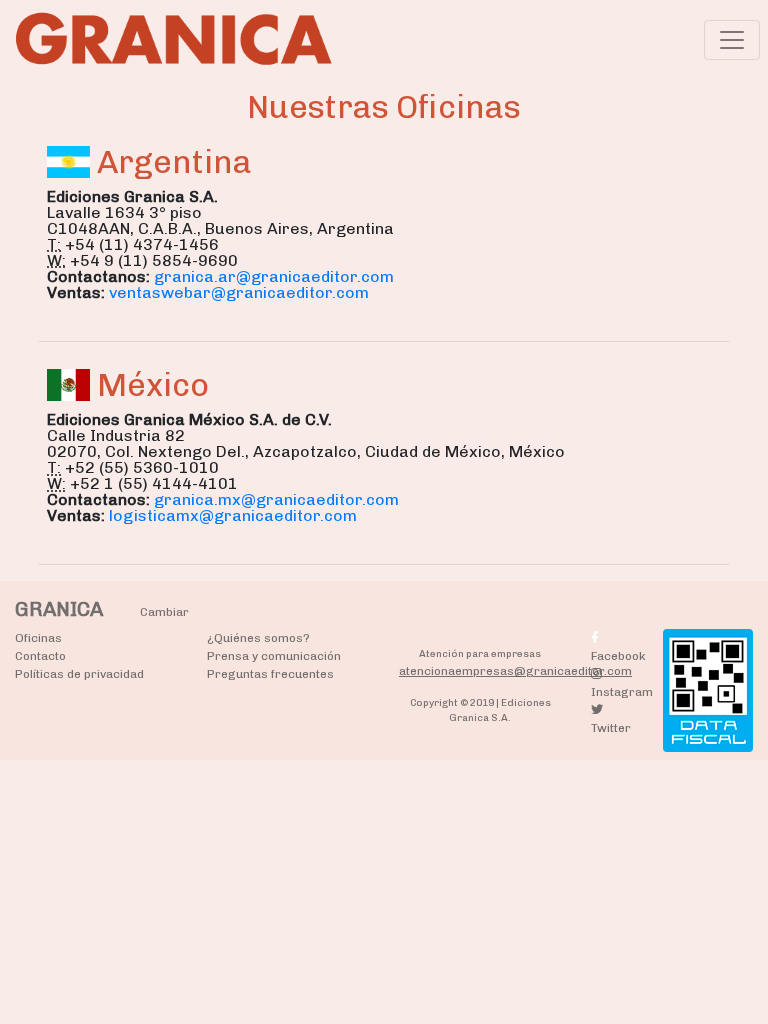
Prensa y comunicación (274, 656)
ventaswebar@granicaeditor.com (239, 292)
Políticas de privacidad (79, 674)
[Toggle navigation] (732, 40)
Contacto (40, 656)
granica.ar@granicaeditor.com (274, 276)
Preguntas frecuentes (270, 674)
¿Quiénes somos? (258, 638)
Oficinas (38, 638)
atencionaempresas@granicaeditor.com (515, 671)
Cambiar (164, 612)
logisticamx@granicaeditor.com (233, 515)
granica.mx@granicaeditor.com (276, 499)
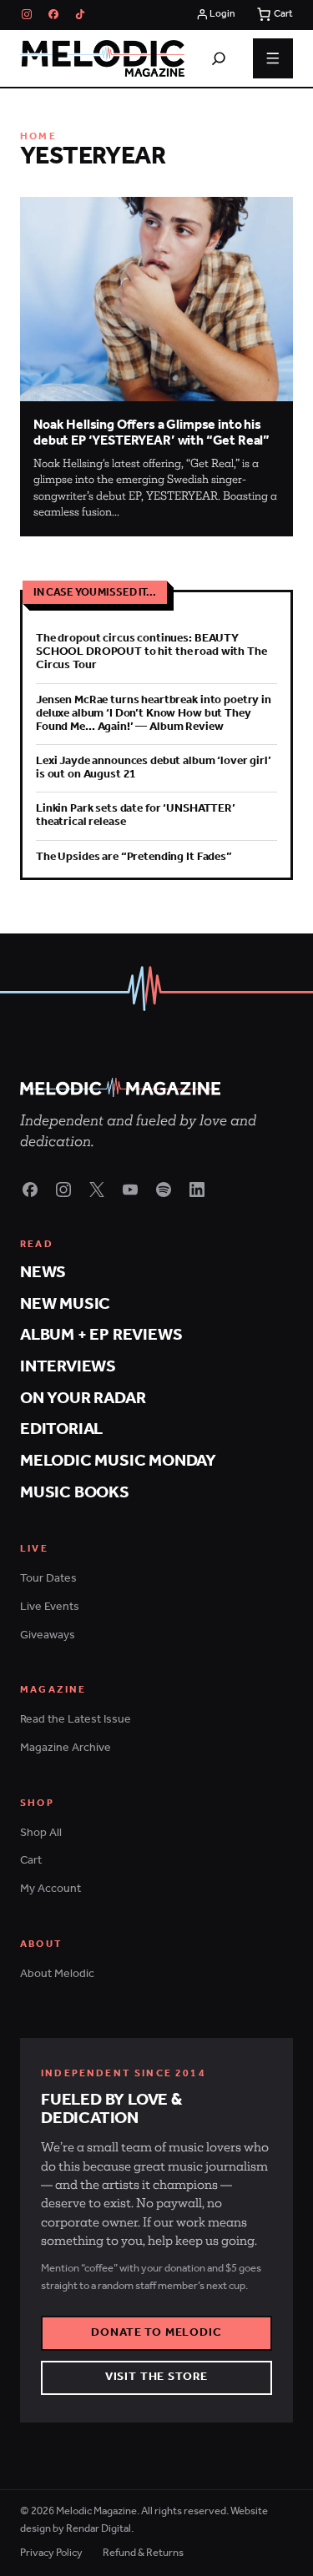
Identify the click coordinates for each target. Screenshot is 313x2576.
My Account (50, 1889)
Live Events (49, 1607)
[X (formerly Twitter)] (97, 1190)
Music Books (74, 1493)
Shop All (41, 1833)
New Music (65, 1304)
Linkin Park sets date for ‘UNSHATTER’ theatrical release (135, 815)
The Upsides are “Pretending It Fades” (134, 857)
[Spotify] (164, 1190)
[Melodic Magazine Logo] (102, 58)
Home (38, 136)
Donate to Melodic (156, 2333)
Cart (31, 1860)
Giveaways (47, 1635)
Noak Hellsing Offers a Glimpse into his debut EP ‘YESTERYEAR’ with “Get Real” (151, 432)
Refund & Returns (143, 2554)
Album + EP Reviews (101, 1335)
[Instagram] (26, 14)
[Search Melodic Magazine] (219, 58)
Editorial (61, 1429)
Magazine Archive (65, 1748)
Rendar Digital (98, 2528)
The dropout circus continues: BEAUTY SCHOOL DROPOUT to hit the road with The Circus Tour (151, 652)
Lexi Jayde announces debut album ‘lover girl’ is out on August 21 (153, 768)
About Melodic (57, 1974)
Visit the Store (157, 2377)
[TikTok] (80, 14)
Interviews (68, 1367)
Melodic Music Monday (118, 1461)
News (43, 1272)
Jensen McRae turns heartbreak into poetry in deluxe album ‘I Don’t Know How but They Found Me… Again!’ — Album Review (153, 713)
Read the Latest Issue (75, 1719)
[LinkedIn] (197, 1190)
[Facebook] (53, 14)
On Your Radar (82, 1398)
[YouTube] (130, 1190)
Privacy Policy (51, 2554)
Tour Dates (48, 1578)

■ **What you have to do**: Omit all pictures while transcribing the entries verbatim.

■ **Task result**:
Prensa y comunicación (274, 656)
ventaswebar@granicaeditor.com (239, 292)
Políticas de privacidad (79, 674)
[Toggle navigation] (732, 40)
Contacto (40, 656)
granica.ar@granicaeditor.com (274, 276)
Preguntas frecuentes (270, 674)
¿Quiénes somos? (258, 638)
Oficinas (38, 638)
atencionaempresas@granicaeditor.com (515, 671)
Cambiar (164, 612)
logisticamx@granicaeditor.com (233, 515)
granica.mx@granicaeditor.com (276, 499)
Identify the click coordinates for each target. Screenshot is 313x2576.
My Account (50, 1889)
Live Events (49, 1607)
[X (formerly Twitter)] (97, 1190)
Music Books (74, 1493)
Shop All (41, 1833)
New Music (65, 1304)
Linkin Park sets date for ‘UNSHATTER’ theatrical release (135, 815)
The Upsides are “Pretending It Fades” (134, 857)
[Spotify] (164, 1190)
[Melodic Magazine Logo] (102, 58)
Home (38, 136)
Donate to Melodic (156, 2333)
Cart (31, 1860)
Giveaways (47, 1635)
Noak Hellsing Offers a Glimpse into his debut EP ‘YESTERYEAR’ with “Get Real” (151, 432)
Refund & Returns (143, 2554)
Album + EP Reviews (101, 1335)
[Instagram] (26, 14)
[Search Melodic Magazine] (219, 58)
Editorial (61, 1429)
Magazine Archive (65, 1748)
Rendar Digital (98, 2528)
The dropout circus continues: BEAUTY SCHOOL DROPOUT to hit the road with The Circus Tour (151, 652)
Lexi Jayde announces debut album ‘lover girl’ is out on August 21 (153, 768)
About Melodic (57, 1974)
Visit the Store (157, 2377)
[TikTok] (80, 14)
Interviews (68, 1367)
Melodic Music Monday (118, 1461)
News (43, 1272)
Jensen McRae turns heartbreak into poetry in deluxe album ‘I Don’t Know How but They Found Me… Again!’ — Album Review (153, 713)
Read the Latest Issue (75, 1719)
[LinkedIn] (197, 1190)
[Facebook] (53, 14)
On Your Radar (82, 1398)
[YouTube] (130, 1190)
Privacy Policy (51, 2554)
Tour Dates (48, 1578)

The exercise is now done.